Things get even more complicated when we consider a Java implementation. From the hardware perspective, the JVM itself is an interpreter, and our Java programs are compiled to its Java bytecode. We will probably want to translate Python into Java bytecode eventually, as Jython does. But we might also write an interpreter in Java, compiled to Java bytecode, to interpret an intermediate language compiled from Python.

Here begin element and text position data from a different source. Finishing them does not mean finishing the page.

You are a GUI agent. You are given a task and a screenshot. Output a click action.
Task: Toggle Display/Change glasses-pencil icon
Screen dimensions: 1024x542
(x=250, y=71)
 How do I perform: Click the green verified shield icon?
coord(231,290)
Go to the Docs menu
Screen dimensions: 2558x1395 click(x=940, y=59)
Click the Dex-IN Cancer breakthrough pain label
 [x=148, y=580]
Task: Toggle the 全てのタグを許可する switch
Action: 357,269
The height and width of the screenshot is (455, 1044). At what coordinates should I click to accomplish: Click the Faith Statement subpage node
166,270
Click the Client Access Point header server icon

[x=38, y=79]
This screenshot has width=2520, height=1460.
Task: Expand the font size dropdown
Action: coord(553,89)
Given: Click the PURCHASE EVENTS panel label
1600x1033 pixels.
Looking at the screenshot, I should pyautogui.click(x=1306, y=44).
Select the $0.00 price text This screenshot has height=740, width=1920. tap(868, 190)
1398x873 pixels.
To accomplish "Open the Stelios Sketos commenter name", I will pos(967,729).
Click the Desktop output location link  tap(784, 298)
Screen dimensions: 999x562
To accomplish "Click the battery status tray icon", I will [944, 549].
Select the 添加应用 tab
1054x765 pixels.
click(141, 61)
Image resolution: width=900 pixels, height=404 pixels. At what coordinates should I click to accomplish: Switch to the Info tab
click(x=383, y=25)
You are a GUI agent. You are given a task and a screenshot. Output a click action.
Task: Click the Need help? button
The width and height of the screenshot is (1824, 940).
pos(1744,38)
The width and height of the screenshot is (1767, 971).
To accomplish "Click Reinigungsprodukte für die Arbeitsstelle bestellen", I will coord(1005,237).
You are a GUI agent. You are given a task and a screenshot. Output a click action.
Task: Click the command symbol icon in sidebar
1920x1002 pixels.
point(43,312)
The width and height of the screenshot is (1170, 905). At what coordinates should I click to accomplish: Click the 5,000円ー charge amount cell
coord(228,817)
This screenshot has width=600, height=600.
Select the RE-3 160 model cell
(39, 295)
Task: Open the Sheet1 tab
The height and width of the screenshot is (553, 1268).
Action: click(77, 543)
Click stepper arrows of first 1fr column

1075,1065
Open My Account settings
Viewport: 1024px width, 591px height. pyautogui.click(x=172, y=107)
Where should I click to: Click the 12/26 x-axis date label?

Python possesses another intermediate form, other than Python bytecode, that it is useful to study: the AST (abstract syntax tree). The Python compiler creates the AST as an intermediate product between your code and Python bytecode, but it will also provide it to you as an object, supported by the ast module. It is attractive to manipulate the AST in tools because it is:

  • recognisably related to your source code and its symbols, and

  • standardised in a way the bytecode is not.

We’ll use it to avoid writing a full Python compiler: remember we first want to study execution of code.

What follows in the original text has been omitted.